Atualmente  a frequentar o Programa Doutoral em Segurança e Saúde Ocupacionais da U.Porto, Gairo Garreto é professor e investigador efetivo do Instituto Federal do Maranhão. (Foto: DR)

“Garrett: Traficante de Escravos”, a história esquecida da família Garrett na Amazónia, é um ensaio biográfico sobre António Garrett, tio do visconde Almeida Garrett, com base na pesquisa feita a partir de arquivos e bibliotecas de três países. Da autoria de Gairo Garreto, estudante do Programa Doutoral em Segurança e Saúde Ocupacionais da Universidade do Porto, o livro foi apresentado esta quinta-feira, no Auditório da Casa Comum da Reitoria da U.Porto.

O ponto de partida da obra foram as memórias do avô do autor. Mas o que era para ser um registo da história da família acaba por revelar-se um testemunho detalhado de uma parte pouco conhecida da história luso-brasileira.

Do livro fazem também parte dois capítulos da tese de doutoramento de Gairo Garreto, cujo projeto está relacionado com a temática do trabalho escravo nos séculos XIX e XXI. O principal objetivo da pesquisa consiste em estudar a escravatura moderna, fenómeno que ocorre em todo o planeta, sob a ótica da Segurança Ocupacional.

Apesar de se tratar de uma temática muito estudada nas perspetivas histórica e sociológica, a escravatura é muito pouco analisada na ótica da engenharia.

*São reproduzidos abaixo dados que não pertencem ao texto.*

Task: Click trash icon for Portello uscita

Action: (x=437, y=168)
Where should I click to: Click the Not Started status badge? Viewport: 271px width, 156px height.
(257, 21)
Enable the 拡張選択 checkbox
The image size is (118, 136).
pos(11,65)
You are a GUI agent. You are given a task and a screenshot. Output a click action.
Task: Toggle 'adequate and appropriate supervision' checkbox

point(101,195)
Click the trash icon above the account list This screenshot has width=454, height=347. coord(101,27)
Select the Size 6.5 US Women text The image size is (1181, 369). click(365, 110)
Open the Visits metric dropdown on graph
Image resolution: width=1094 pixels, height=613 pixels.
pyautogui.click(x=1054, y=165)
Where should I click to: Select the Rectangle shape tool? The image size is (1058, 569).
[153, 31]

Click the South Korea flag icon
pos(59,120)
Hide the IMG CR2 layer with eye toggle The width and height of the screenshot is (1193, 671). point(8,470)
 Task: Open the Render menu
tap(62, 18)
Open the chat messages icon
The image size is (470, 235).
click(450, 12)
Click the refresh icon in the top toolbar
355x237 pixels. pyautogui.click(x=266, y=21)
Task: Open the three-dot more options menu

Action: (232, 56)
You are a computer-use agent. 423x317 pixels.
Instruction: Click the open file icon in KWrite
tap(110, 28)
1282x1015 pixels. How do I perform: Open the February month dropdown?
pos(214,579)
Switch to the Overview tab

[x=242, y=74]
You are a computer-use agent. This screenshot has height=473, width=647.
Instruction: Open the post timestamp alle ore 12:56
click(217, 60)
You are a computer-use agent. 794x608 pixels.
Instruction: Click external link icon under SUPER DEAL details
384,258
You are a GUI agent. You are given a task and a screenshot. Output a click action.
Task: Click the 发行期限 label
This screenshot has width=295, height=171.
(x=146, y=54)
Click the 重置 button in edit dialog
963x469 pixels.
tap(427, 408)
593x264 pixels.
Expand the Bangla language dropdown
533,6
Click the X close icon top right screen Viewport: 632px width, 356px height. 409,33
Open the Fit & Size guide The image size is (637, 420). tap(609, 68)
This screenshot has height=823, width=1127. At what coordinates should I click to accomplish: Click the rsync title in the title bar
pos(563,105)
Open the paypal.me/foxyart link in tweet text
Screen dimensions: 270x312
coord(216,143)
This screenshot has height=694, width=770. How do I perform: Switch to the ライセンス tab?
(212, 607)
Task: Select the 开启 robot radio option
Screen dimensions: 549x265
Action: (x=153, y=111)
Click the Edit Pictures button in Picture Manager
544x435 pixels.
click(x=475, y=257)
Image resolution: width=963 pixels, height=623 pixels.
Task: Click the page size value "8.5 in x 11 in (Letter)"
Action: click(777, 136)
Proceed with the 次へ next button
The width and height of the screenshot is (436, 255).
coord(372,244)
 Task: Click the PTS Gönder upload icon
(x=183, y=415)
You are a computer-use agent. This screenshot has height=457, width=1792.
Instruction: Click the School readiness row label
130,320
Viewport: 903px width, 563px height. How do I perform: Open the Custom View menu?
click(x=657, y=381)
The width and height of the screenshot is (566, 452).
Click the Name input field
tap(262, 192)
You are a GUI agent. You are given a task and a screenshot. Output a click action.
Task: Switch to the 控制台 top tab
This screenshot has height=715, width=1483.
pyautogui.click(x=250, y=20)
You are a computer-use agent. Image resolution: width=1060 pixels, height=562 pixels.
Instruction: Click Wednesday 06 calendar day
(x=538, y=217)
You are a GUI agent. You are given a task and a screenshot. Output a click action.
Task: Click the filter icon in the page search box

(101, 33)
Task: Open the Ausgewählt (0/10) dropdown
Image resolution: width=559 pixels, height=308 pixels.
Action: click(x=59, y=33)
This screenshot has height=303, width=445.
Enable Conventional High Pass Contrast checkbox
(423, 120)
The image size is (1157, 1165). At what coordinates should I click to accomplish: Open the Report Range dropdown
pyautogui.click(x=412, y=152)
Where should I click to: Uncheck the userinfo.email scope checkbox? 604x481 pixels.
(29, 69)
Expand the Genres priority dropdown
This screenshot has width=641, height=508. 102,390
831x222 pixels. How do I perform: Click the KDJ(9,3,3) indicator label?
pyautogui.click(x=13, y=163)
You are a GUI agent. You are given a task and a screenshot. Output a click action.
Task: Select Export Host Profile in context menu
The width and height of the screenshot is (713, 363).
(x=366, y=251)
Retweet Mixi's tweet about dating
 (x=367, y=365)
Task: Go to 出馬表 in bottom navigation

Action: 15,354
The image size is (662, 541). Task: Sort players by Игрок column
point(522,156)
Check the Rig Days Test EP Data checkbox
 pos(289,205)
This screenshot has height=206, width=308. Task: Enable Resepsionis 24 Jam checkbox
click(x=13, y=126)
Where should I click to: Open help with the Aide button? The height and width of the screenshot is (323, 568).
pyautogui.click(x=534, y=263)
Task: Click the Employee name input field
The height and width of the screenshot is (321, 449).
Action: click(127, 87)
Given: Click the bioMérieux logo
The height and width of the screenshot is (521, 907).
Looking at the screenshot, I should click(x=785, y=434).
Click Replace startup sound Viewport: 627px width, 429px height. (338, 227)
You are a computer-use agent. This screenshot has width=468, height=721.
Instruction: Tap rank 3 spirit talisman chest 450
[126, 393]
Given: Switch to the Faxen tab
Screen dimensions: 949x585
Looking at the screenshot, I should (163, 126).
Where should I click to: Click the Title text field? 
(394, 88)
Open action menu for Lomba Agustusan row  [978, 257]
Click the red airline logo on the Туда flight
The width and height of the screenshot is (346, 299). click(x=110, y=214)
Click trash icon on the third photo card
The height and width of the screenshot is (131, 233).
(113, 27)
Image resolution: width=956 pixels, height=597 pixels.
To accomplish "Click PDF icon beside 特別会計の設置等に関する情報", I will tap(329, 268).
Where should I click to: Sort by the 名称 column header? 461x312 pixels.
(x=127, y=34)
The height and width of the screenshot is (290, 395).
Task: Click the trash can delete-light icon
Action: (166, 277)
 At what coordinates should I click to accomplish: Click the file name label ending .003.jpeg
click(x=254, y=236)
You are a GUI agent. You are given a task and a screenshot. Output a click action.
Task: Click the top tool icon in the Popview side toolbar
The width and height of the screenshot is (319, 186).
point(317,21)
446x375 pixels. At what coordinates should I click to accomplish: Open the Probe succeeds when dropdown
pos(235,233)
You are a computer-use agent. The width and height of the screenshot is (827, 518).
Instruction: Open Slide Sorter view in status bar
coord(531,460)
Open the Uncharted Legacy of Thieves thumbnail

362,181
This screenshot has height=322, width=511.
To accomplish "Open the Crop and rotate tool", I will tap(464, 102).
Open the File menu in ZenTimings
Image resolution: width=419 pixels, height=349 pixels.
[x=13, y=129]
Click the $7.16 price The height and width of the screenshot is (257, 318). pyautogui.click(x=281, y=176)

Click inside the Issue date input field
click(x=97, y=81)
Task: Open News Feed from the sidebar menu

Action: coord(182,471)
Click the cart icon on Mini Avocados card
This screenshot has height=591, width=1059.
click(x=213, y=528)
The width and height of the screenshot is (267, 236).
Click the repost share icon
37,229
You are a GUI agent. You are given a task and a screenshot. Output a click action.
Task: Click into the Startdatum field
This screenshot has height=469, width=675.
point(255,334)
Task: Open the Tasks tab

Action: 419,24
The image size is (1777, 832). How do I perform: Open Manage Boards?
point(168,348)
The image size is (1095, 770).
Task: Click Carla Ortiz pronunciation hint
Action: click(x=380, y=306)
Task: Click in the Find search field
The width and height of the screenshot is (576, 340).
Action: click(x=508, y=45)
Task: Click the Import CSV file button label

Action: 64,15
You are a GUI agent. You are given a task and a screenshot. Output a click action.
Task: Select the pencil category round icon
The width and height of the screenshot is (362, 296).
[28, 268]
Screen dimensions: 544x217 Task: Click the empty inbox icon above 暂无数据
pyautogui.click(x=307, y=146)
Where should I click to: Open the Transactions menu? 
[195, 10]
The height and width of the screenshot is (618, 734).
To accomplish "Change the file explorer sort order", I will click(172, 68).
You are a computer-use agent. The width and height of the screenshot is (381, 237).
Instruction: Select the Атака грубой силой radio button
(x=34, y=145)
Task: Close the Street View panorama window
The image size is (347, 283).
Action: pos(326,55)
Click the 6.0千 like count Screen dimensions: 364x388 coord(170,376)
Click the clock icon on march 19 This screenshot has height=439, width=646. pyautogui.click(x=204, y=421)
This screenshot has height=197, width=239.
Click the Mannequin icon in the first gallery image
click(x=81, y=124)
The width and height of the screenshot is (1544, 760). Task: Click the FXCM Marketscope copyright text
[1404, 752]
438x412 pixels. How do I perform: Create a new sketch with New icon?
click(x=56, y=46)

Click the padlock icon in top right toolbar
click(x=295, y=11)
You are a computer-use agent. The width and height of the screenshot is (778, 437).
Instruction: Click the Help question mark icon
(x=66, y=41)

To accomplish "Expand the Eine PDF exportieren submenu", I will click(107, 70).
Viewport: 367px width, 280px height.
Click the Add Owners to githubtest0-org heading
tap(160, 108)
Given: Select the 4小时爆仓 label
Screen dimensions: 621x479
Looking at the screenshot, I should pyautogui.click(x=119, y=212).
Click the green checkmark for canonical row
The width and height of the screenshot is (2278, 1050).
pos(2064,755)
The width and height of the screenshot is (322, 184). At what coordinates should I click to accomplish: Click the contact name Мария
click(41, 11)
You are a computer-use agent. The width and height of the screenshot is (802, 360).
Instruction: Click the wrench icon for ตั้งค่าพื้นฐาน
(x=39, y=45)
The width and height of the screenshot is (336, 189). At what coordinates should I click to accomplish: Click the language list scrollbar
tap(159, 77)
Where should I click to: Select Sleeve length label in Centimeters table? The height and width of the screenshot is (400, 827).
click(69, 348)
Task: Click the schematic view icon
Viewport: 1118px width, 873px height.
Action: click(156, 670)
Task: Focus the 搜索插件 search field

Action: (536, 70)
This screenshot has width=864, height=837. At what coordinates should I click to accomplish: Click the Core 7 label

No entanto, esta abordagem pode contribuir para uma caracterização quantificada e desapaixonada deste tipo extremo de exploração. Para J. Santos Baptista, orientador da tese de Gairo Garreto, este foi um dos motivos de interesse: “A escravatura não é um problema que terminou no século XIX. No Século XXI o problema persiste de forma mais ou menos camuflada em muitos países, nos quais Portugal e vários países da Europa se incluem”.

A escravatura não é um problema que terminou no século XIX

A verdade é que todos nos lembramos de notícias de trabalhadores portugueses em condições idênticas à escravatura em países terceiros ou de trabalhadores estrangeiros escravizados em Portugal. Muitas vezes essas situações escapam às autoridades camufladas sob a capa do incumprimento da legislação laboral. No entanto, por vezes, a realidade é bastante mais cruel. O trabalho de investigação de Gairo Garreto é precisamente uma tentativa para ajudar a destrinçar estas situações, uma vez que a Segurança e Higiene Ocupacionais são uma das formas de detetar a escravidão “moderna”.

“O meu trabalho realça a importância da caracterização objetiva das condições análogas à escravidão, como forma de melhorar a eficácia das “fiscalizações trabalhistas e de punição criminal de seus exploradores”, afirma o estudante de doutoramento da FEUP.

Sobre o autor

Especializado em Engenharia de Segurança do Trabalho pela Universidade Estadual do Maranhão (Brasil) e graduado em Engenharia Mecânica pelo Centro Federal de Educação Tecnológica do Maranhão, Gairo Garreto é professor/investigador efetivo do Instituto Federal do Maranhão na área de Segurança e Saúde Ocupacionais, tendo sido Diretor Geral do campus Alcântara entre 2011 e 2015. É também engenheiro de Segurança do Trabalho efetivo da Prefeitura de São Luís (Maranhão) e atua como perito em Engenharia de Segurança do Trabalho da Justiça do Trabalho.